Woj. kujawsko-pomorskie - sytuacja na polach
O sytuacji na polach w tym rejonie Polski mówi dr inż. Daniel Krauklis ze Stacji Doświadczalnej Oceny Odmian Chrząstowo Centralnego Ośrodka Badania Odmian Roślin Uprawnych. - Rzepak przez te ostatnie chłody - w Chrząstowie notowaliśmy przymrozki sięgające -4 stopni C - nie wystartował pełną parą. Na plantacjach został zaaplikowany już cały azot, który mu się w tym roku należał. Mimo wszystko rzepak nadal jest stłumiony. Czeka na to, aż się ociepli, wtedy podejrzewam, że szybko pójdzie w górę - uważa specjalista. Zaznacza jednocześnie, że rośliny dobrze przetrwały zimę. - Nie było żadnych strat w obsadzie. Rzepak - przez to, że okres wegetacji się wydłużył pod koniec roku, gdyż było dużo opadów oraz w miarę ciepła pogoda - nam bardzo wyrósł. Muszę nawet powiedzieć - a prowadzę już tu (w Chrząstowie - przyp.red.) doświadczenia 12 lat - nie widziałem, żeby rzepak był tak duży - zwraca uwagę ekspert. Mówi o tym, że plantatorzy regulowali pokrój roślin dwukrotnie. - My akurat w naszej stacji prowadzimy doświadczenia bez skracania roślin. Rolnicy z naszych stron jednak zastanawiali się nawet nad tym, czy nie wykonać trzeciego zabiegu - wspomina nasz rozmówca.
Zboża też dobrze przezimowały. - Obawialiśmy się oczywiście trochę o jęczmień, bo mieliśmy do czynienia ze spadkami temperatur. Na szczęście okrywa śnieżna była, więc nie zanotowaliśmy żadnych wypadnięć roślin - dotyczy to wszystkich odmian - relacjonuje dr inż. Daniel Krauklis.

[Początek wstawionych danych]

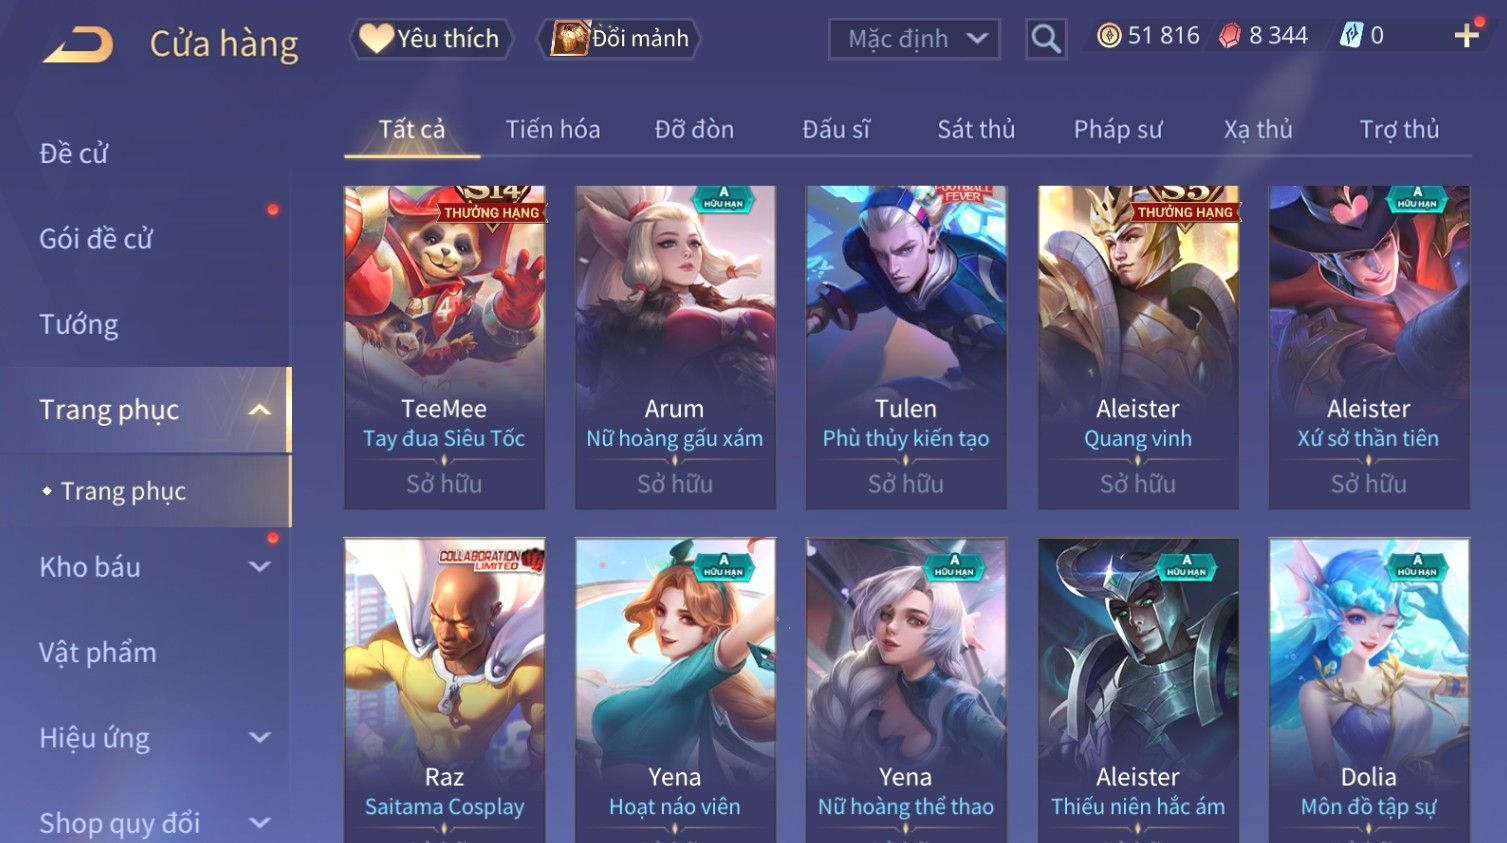Collapse the Trang phục sidebar section
The height and width of the screenshot is (843, 1507).
point(260,410)
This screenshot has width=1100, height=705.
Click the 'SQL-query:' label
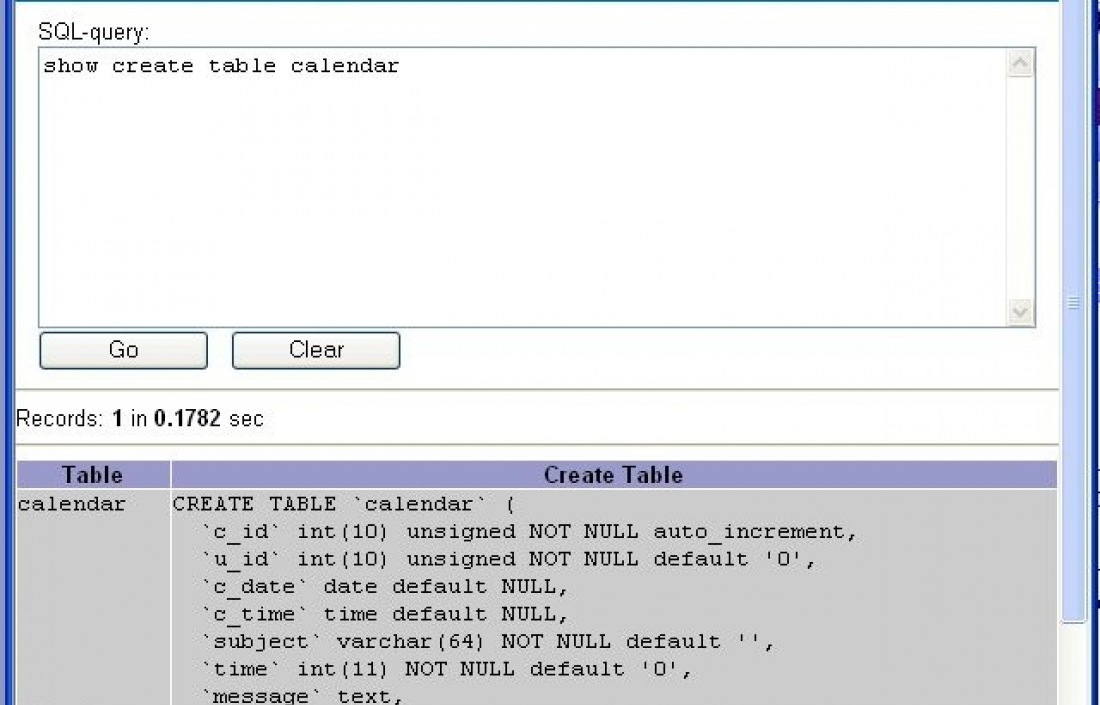coord(93,32)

Stacja w Chrząstowie ma już za sobą zasiewy roślin bobowatych. - Chodzi o bobik i groch. Są to gatunki, które spośród roślin jarych wymagają najwięcej wilgoci - informuje spcejalista. - Na brak wilgoci nie możemy narzekać. Póki co mamy jej bardzo dużo - dodaje.
Woj. mazowieckie - sytuacja na polach
Na mazowieckich polach mokro. - Zboża tego - gerenralnie - nie lubią, cierpią zwłaszcza jęczmienie - informuje Monika Górzyńska z Mazowieckiego Ośrodka Doradztwa Rolniczego. Zwaraca jednocześnie uwagę na to, że rzepaki są w lepszej kondycji od zbóż. - Aczkolwiek takie rozharowania pogodowe nie wywołują nic dobrego - zaznacza ekspertka. - Rzepak takiej sytuacji nie lubi - dodaje. Nasza rozmówczyni przyznaje, że rośliny są bardzo wygłodniałe. - Trudno przewidzieć, co będzie dalej, gdyż mamy duże skoki temperatur. To jest niebezpieczne dla rzepaku - tłumaczy Monika Górzyńska.
Co z zasiewami jarych? Specjalistka informuje o tym, że rolnicy mają problem z wjazdem w pole. Nie są w stanie - przez to, że jest mokro - na ten moment zasiać jarych.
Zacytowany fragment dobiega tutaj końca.